Você pode dar continuidade ao texto sobre o cinema português, começando logo depois da sua última frase?

Texto fornecido →

+++

Já os bons augúrios para o ano que vai nascer diz respeito à presença do cinema português na competição oficial do Festival de Roterdã (de 23 de janeiro a 3 de fevereiro, na Holanda) com “Alva”, de Ico Costa: é uma trama de vingança sobre um homem que perdeu a guarda de suas filhas. Fora isso, há uma celebração entre a crítica local pelo regresso de um dos mais festejados realizadores locais: Pedro Costa, que hoje finaliza “As filhas do fogo”, quatro anos após ter sido laureado com o troféu de melhor diretor no Festival de Locarno por “Cavalo Dinheiro”. Há mais uma leva de diretores lusos de respeito com filmes novos a caminho. E, se não bastasse, eles ainda estão prestando um tributo a seu mestre maior, Manoel de Oliveira (1908-2015), realizador do cult “O princípio da incerteza” (2002), com uma retrospectiva na Cinemateca de Lisboa. É cinefilia por todos os lados, em variadas latitudes.

“Há um grande diretor português, o Fernando Lopes, que cunhou uma frase fenomenal para explicar como somos e como é o nosso cinema: ‘Há uma beleza triste na derrota’. Esse é um sentimento que está espelhado no nosso cinema autoral, que, apesar de valorizar figuras que sofrem, perdem, fraquejam, segue a resistir”, avalia o crítico Hugo Gomes, do site “C7nema. “Já o cinemão nosso tenta dialogar com fórmulas de Hollywood ou da TV, sendo que um realizador com a experiência de quatro décadas que o António-Pedro tem, consegue fugir das artimanhas televisivas e ainda encantar o grande público”.

+++

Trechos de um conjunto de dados
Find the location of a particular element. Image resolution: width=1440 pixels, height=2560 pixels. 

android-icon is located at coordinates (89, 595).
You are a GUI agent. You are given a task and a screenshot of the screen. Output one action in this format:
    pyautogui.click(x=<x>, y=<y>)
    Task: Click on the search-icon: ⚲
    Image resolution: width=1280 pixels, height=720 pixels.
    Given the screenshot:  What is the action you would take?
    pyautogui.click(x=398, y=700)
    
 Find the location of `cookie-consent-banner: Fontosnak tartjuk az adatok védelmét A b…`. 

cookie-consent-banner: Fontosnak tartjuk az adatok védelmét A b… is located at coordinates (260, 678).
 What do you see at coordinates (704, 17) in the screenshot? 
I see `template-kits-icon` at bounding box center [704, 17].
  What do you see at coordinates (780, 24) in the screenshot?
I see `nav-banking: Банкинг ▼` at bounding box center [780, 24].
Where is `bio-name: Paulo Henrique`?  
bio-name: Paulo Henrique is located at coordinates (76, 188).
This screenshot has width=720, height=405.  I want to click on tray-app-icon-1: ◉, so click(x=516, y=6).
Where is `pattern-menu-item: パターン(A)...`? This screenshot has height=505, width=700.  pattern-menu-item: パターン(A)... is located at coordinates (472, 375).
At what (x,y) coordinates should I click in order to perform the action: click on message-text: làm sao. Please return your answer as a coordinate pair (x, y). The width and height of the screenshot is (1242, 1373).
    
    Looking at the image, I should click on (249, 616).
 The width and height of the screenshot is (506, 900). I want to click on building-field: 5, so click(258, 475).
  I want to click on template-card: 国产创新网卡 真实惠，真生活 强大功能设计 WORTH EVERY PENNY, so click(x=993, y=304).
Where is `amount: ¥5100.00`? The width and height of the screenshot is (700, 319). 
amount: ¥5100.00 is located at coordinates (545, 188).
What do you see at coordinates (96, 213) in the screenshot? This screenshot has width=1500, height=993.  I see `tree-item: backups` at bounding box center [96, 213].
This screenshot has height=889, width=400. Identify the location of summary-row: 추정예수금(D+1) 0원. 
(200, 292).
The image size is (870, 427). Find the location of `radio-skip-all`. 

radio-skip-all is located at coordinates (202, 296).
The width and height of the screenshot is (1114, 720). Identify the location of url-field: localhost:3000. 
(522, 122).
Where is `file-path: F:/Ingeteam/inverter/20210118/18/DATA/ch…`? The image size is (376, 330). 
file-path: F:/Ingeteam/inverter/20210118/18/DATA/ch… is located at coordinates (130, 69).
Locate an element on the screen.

+++

Resultado do exercício →
Em “Parque Mayer”, o cineasta já septuagenário narra a luta de uma trupe de revisteiros para levar uma nova comédia, “À direita volver”, aos palcos apesar da patrulha dos censores de Salazar. O espetáculo é estruturado em meio à chegada de uma aspirante à atriz, Deolinda (Daniela Melchior), uma garota de programa vinda de Fátima que sonha deixar sua rotina na prostituição para viver do teatro e do canto. O coração da moça bate pelo autor da revista, Mário Pintor (Francisco Froes), em dúvida acerca de sua sexualidade. Mas ela sofre o cortejo do galã da peça, Eduardo (Diogo Morgado, um poço de carisma). Tudo isso se passa em meio a prisões, brutalidades estatais e o sonho de fazer da arte o recanto da liberdade.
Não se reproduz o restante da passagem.